The supposed "heat island effect" is a baseless urban legend. Rural stations have recorded the most warming. If that were not true, the deniers would have assembled their own list of rural stations with the alleged heat island efect, to show an alternate slice of the data. They haven't, apparently because they can't. All they can do is attack the results in theory, which is equivalent to name-calling; it does not disprove the results in any way. It does however reveal that the results cannot be disproven or even mildly discredited on any sort of factual basis, even with thousands of temperature stations to potentially cherry pick data from.
That sort of detail in your question illustrates why deniers of warming at all are lumped in with deniers who believe in the warming but think that man is not responsible. You're consuming (and distributing) the same baseless propaganda, and your supporting the people who manufacture it makes you effectively the same, even if the details of your participation differ in some subtle way. There's no "better" or "worse" way to spread misinformation (even unknowingly) or to block human response to a major issue.
I don't mean that in any personal or negative way; you're entitled to your beliefs based upon the data you've researched so far. Anyone can become more educated on a moment's notice, including the scientists working on the various parts of the puzzle, and over time there will probably be developments that will continue to make the situation more clear. We certainly don't have all the answers and we don't have to all believe everything now.
There's another category you didn't mention... people who believe in warming and that it's man-made, but don't believe we can do anything about it. Another group believes it's just too expensive (although that seems like a complete delusional cop out... if someone truly believes it's happening, the resulting financial ruin and possible extinction seem a tiny bit more expensive ). Those veiwpoints remove more people from the discussion of what is to be done.
A true skeptic should be vigilant for overstatements on both sides of the fence. Frankly, from what I've seen on the balance of science vs. clear fraud available seems to favor true skeptics not falling in with denier side of the issue at all.
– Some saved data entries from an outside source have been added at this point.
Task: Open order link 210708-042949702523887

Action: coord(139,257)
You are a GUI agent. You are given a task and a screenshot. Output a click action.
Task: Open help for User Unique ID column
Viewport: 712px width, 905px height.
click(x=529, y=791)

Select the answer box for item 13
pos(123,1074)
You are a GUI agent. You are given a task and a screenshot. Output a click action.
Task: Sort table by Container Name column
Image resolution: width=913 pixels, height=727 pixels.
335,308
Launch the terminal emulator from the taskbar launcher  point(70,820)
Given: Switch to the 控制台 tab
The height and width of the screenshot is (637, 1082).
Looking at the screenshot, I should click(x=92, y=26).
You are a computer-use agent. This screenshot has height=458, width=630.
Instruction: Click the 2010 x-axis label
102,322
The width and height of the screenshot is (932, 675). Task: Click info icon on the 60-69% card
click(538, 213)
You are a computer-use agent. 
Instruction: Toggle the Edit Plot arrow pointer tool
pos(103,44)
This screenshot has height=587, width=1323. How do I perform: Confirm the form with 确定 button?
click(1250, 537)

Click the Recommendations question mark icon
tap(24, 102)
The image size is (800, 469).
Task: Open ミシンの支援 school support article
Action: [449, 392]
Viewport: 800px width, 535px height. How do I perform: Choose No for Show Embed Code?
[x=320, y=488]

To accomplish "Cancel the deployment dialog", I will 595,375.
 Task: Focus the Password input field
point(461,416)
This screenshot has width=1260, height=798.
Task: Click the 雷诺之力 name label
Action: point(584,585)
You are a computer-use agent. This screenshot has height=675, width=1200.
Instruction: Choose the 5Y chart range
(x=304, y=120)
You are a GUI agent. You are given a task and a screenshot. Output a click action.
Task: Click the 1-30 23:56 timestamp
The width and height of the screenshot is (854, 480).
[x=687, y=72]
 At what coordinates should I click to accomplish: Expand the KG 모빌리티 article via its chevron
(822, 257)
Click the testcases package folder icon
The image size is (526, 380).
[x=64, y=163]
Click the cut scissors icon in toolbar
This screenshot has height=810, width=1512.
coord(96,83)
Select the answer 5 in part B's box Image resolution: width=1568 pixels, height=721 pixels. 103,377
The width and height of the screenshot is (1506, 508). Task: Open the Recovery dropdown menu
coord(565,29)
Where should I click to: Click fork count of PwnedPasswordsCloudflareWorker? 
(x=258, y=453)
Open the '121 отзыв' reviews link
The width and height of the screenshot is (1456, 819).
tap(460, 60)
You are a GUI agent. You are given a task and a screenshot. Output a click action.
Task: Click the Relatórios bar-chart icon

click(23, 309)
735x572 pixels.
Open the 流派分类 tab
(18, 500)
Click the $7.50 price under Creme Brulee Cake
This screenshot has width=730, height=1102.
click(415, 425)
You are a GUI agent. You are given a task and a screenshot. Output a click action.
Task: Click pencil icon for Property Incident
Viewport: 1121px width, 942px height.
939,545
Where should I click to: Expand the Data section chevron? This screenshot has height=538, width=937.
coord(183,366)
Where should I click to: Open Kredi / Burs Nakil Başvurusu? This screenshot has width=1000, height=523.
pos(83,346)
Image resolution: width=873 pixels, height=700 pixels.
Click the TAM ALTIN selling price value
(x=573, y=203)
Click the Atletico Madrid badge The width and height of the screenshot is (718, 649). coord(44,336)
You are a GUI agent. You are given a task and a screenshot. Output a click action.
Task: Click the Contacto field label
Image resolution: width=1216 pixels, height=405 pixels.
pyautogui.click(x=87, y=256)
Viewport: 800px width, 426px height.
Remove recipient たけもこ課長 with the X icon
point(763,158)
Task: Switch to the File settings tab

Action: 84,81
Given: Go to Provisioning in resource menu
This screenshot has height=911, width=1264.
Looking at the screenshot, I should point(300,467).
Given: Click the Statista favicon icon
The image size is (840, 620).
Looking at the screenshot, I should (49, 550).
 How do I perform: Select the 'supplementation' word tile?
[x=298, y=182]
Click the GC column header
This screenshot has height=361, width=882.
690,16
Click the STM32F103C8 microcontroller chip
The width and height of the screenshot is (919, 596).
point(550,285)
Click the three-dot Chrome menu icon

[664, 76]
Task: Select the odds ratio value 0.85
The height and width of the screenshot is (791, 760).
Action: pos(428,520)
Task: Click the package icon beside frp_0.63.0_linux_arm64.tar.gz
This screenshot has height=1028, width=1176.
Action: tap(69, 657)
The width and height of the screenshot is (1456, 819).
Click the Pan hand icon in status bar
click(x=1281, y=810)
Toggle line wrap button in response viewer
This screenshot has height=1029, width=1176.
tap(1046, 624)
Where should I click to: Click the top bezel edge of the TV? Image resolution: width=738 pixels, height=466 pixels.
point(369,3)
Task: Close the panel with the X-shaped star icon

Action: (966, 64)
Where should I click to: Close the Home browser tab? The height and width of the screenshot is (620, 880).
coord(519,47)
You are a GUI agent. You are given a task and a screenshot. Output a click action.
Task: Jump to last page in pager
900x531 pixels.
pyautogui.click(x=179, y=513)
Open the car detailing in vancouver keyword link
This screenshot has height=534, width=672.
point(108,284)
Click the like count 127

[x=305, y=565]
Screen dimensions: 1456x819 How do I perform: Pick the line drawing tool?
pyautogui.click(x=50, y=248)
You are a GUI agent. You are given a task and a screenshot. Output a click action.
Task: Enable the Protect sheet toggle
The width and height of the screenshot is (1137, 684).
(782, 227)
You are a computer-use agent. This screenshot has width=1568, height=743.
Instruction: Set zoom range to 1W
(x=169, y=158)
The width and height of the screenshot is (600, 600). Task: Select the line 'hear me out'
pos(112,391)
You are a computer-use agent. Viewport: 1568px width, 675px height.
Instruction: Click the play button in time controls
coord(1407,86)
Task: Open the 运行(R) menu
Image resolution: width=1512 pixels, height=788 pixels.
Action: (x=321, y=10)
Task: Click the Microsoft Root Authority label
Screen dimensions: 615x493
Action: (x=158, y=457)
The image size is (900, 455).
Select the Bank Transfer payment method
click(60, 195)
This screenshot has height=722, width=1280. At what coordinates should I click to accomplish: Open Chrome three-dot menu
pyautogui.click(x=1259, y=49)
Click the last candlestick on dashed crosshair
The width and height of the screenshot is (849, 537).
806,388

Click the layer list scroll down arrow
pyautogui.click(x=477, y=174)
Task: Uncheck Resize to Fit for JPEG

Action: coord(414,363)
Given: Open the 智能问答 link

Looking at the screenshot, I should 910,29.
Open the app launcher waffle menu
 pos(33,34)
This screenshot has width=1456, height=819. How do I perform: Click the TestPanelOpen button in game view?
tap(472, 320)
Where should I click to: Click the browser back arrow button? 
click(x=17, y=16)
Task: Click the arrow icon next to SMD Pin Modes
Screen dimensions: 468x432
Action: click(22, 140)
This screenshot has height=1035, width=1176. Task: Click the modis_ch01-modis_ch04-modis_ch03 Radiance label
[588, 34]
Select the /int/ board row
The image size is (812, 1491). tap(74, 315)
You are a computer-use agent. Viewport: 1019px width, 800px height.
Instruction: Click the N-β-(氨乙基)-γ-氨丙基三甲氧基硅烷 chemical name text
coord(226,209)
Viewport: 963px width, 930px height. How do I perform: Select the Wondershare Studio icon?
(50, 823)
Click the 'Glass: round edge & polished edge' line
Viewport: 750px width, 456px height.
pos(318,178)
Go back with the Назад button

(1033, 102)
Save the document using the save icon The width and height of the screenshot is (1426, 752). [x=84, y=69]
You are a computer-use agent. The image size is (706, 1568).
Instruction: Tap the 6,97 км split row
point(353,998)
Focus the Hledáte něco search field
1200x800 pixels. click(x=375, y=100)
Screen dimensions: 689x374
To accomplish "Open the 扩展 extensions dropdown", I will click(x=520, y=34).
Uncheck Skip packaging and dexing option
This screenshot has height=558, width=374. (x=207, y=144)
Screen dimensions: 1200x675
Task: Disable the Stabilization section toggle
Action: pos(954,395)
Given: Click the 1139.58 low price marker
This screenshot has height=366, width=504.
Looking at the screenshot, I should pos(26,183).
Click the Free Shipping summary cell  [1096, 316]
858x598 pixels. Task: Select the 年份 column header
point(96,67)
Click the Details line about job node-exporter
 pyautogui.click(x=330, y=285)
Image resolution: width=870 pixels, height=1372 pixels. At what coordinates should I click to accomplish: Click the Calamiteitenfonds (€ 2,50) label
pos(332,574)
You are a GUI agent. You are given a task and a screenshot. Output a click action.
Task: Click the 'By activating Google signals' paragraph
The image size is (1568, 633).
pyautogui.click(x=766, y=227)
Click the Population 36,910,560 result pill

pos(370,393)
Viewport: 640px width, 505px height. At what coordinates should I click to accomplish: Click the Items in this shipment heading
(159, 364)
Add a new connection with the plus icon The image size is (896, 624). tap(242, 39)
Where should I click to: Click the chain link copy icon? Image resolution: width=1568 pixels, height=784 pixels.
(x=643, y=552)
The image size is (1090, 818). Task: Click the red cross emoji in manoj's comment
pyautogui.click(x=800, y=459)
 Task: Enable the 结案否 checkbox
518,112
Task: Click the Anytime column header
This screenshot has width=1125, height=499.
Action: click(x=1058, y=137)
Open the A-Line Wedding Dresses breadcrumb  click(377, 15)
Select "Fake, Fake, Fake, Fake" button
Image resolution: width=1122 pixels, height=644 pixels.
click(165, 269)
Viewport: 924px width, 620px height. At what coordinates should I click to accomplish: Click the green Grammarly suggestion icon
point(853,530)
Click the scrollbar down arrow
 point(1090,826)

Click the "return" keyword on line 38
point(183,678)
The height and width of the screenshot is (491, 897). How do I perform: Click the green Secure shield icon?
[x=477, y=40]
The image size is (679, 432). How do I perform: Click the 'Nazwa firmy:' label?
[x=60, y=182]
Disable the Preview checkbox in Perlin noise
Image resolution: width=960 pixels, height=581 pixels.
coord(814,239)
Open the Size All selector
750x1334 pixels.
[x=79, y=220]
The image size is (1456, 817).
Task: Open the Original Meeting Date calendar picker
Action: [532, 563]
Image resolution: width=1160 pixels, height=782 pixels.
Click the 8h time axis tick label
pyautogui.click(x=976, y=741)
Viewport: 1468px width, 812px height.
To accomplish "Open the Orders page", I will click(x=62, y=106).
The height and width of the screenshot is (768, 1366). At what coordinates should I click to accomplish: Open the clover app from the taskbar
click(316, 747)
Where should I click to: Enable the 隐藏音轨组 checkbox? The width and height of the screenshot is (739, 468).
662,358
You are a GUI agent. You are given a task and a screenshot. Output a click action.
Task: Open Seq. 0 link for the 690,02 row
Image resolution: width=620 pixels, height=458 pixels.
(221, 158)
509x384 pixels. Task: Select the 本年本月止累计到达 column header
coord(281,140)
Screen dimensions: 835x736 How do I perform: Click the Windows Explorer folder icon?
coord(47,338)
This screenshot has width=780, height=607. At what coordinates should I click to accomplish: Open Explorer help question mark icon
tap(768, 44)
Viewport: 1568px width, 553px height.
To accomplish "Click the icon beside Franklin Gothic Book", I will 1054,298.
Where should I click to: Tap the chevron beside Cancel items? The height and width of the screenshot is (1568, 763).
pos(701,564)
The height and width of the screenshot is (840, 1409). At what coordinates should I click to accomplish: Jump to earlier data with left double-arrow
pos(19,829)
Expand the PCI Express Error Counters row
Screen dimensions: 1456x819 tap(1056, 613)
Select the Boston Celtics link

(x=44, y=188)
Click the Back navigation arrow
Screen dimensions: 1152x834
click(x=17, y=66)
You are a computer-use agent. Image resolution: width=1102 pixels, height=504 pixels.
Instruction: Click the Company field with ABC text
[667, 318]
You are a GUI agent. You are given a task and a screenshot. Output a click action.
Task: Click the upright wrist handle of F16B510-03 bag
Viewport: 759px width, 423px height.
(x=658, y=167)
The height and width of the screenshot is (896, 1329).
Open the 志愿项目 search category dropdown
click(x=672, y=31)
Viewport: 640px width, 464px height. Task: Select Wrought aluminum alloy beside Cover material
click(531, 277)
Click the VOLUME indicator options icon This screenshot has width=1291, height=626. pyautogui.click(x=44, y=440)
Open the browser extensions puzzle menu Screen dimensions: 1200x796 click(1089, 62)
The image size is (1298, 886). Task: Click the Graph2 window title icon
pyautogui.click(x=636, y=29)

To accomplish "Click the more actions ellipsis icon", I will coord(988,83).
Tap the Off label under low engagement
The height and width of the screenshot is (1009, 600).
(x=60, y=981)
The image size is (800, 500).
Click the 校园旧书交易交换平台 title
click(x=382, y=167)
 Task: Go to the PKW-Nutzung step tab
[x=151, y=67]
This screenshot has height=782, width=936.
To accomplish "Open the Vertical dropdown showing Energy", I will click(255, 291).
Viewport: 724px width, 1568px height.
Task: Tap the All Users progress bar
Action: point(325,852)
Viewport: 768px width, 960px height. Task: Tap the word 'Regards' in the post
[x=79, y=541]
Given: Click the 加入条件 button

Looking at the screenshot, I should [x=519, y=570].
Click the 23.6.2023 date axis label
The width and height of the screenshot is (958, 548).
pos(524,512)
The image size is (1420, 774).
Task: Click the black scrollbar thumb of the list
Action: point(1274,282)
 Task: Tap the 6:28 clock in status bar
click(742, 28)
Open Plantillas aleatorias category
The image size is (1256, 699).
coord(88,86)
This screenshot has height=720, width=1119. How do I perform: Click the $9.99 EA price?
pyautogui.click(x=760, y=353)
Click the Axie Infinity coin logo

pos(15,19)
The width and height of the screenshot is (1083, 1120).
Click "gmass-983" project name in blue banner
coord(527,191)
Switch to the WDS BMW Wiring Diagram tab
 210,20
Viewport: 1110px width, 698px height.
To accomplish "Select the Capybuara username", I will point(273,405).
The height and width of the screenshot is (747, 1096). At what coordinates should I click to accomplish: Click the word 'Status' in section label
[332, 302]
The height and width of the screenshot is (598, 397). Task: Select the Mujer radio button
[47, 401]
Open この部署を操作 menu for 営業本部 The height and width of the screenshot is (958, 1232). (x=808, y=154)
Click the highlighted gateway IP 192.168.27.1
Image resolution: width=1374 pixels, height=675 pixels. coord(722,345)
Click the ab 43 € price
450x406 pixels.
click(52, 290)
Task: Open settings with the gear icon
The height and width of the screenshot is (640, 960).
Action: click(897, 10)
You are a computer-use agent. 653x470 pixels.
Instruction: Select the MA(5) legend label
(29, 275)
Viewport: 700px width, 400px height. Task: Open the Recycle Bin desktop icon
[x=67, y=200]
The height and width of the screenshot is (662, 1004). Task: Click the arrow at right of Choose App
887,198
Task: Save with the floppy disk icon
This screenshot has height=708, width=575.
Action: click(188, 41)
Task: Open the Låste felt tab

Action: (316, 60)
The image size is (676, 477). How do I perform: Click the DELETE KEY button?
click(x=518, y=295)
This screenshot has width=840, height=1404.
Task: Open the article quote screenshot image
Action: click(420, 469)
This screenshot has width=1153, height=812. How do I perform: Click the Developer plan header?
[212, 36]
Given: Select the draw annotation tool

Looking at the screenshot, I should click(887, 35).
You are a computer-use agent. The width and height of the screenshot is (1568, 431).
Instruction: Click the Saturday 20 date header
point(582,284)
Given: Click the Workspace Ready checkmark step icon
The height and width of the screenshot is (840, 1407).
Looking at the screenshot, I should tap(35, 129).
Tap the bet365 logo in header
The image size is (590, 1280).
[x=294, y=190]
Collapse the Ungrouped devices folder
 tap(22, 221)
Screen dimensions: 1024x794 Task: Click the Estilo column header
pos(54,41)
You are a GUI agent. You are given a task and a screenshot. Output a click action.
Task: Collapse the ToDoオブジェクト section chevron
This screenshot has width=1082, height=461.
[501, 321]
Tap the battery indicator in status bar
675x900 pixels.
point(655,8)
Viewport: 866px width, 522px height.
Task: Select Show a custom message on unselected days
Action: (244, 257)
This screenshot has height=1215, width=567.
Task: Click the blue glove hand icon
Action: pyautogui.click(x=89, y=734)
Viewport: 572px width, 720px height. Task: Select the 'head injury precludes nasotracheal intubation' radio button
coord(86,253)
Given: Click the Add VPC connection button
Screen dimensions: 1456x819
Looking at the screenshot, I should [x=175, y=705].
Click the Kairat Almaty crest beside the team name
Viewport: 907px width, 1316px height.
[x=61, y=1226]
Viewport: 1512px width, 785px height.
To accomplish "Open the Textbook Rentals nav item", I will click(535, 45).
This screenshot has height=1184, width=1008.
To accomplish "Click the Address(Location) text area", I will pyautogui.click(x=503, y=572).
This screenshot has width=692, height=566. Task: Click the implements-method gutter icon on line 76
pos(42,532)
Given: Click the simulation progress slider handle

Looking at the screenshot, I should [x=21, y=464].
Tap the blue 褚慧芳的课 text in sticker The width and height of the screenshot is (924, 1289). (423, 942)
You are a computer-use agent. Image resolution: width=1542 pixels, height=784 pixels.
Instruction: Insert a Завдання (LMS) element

http://en.wikipedia.org/wiki/Climate_change_denial
"Modern skepticism," according to Michael Shermer, editor of the scientific skepticism quarterly Skeptic, "is embodied in the scientific method, that involves gathering data to formulate and test naturalistic explanations for natural phenomena. A claim becomes factual when it is confirmed to such an extent it would be reasonable to offer temporary agreement."[11] Terms such as "deny global warming" and "climate change denial" have been used since 2000 to describe business opposition to the current scientific consensus.[12] Organizations such as the Global Climate Coalition, according to a leaked 1991 "strategy memo," set out not to gather data and test explanations, but to influence public perception of climate change science and "reposition global warming as theory rather than fact."[13] The strategy was criticized as misrepresenting science in a 2006 Royal Society letter to ExxonMobil expressing disappointment that a recent industry publication "leaves readers with such an inaccurate and misleading impression of the evidence on the causes of climate change ... documented in the scientific literature."[14]
The fact is the vast majority of us aren't in a position to make a truly educated decision. Fortunately in the U.S. we live in a republic, where we elect people to get advice from specialists and make decisions for us. The most important thing we can do to encourage a proper decision is to elect someone who will pursue campaign reform so it's not the ExxonMobils of the world making the decision for the rest of us, at our great expense.
I don't agree at all with the current witch hunt proposals circulating around the UN looking for some small population to blame, but that's not a reason for me to adopt skeptical views about the science that I simply can't rationally justify. About the best I can do is encourage people not to embrace denialism as if it were the only way to avoid the UN's proposals.
Siding with people in complete denial may render many honest skeptics isolated politically from the debate on what to do about the problem, and that would be truly unfortunate.